E aqui estão nossas principais lições sobre o uso de ferramentas de IA por advogados, além de algumas coisas que todo profissional do direito deve ter em mente ao usá-las.


Lição 1: A IA é uma Ferramenta de Apoio, Não de Substituição


Assim como no futebol a inteligência artificial não substitui o talento dos jogadores, no direito, ela não substitui a expertise do advogado.


Ferramentas de IA são recursos valiosos para otimizar tempo e aumentar a precisão em tarefas repetitivas, mas não podem substituir a estratégia e a intuição humana.


O advogado deve usar a IA como um suporte, mas jamais delegar sua responsabilidade ou o seu julgamento a um sistema automatizado.


Lição 2: Conhecimento Profundo das Limitações da IA


Assim como o TactikAI não pode prever todas as jogadas possíveis em um jogo de futebol em aberto, ferramentas jurídicas de IA também têm limitações.


Elas trabalham com base em dados passados e padrões reconhecíveis, mas não conseguem capturar todas as nuances e variáveis envolvidas em um caso específico, principalmente aquelas relacionadas a fatores emocionais ou inesperados.


O advogado deve estar cientes de que a IA é poderosa para identificar padrões e tendências, mas nunca deve ser usada como um “oráculo” infalível. É crucial compreender as limitações do sistema para usá-lo de forma estratégica e cautelosa.

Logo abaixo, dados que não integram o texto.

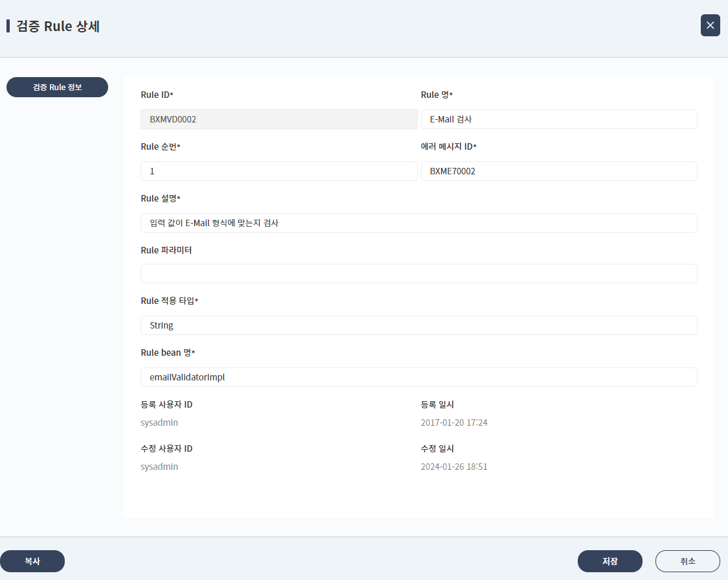728x580 pixels.
Task: Click the Rule bean 명 field
Action: [418, 377]
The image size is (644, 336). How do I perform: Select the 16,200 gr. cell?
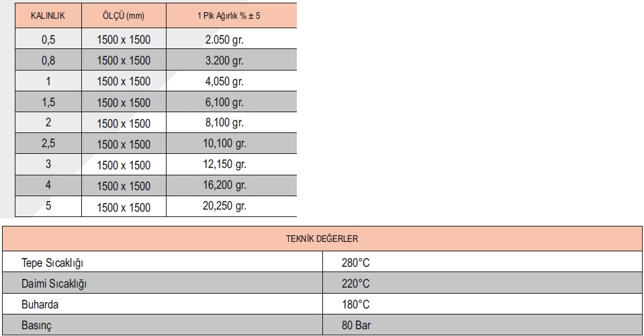224,185
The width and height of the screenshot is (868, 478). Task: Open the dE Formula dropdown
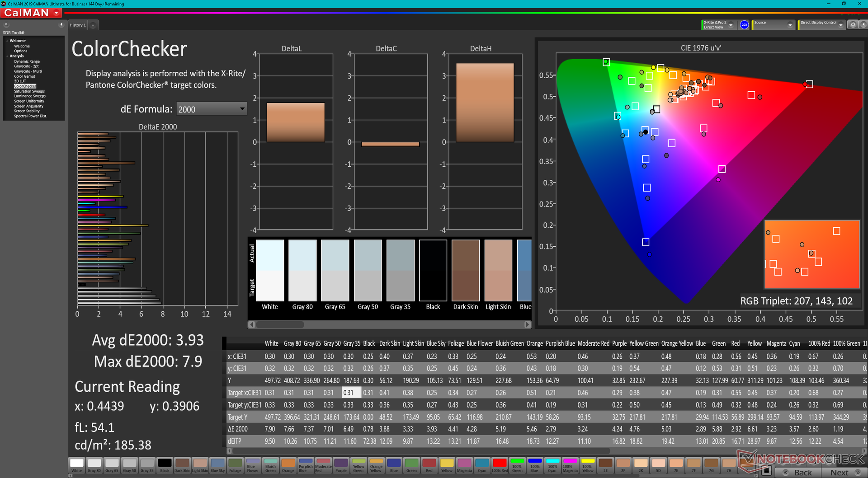[212, 109]
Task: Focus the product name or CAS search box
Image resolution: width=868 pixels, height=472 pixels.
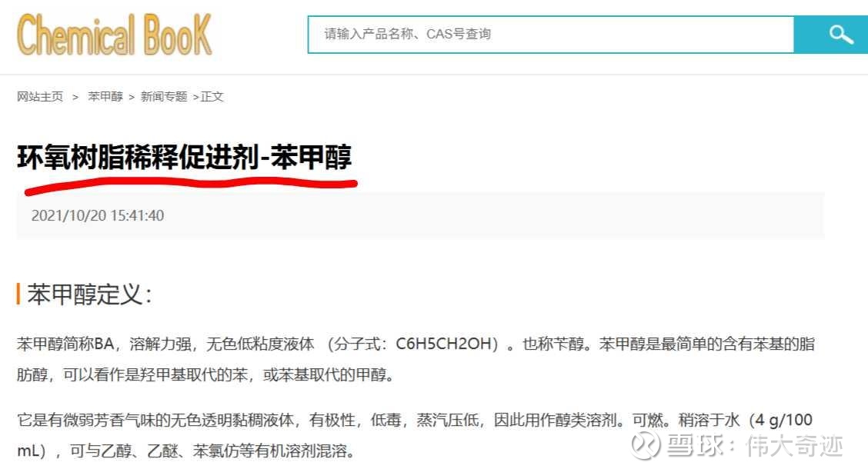Action: (551, 35)
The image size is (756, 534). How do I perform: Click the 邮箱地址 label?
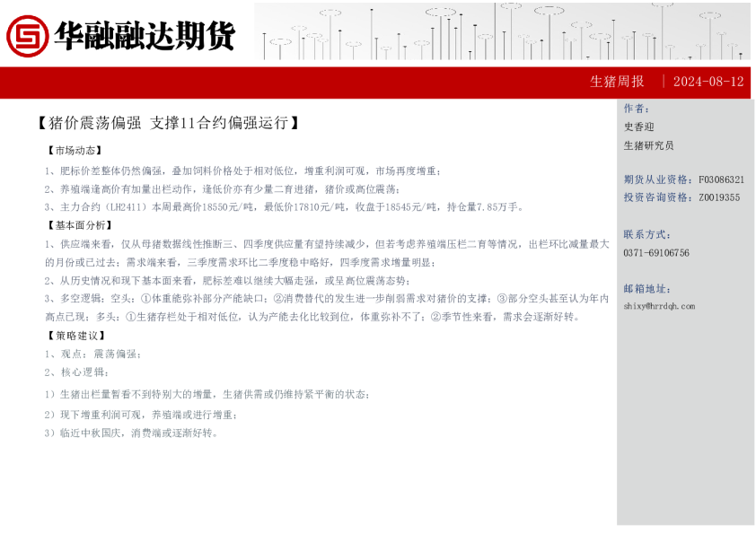(646, 288)
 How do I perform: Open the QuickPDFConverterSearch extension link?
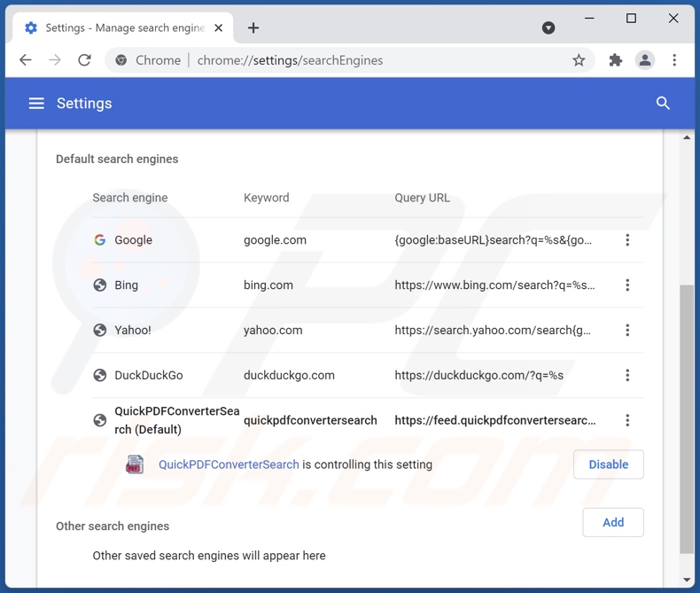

Lição 3: Valorização da Intuição e Expertise Humana


No direito, assim como em esportes de alta performance, a experiência e a intuição são cruciais para lidar com situações que escapam aos padrões estatísticos. As ferramentas de IA fornecem dados e insights, mas é o advogado que interpreta esses dados e decide como agir diante de cada particularidade do caso.


O advogado deve continuar a desenvolver suas habilidades técnico-jurídicas, interpretativas, analíticas e emocionais, complementando o que for feito pela I.A..


Conclusão


Os advogados precisam dedicar algum tempo para entender melhor como funcionam as ferramentas de Inteligência Artificial para conhecerem, especialmente, suas limitações.


Deixar de sonhar com "A I.A. jurídica perfeita" fará com que os advogados não só fiquem imunes às promessas mirabolantes de marketing que circulam pela internet todos os dias, mas também não coloquem em risco os direitos dos seus clientes e sua própria carreira.


E a principal lição é que a inteligência artificial pode ser incrível para muitas tarefas, porém nas situações que envolvem comportamento humano, ela conseguem ir até um certo ponto e nós teremos que terminar o trabalho, tomar a decisão e assumir a responsabilidade.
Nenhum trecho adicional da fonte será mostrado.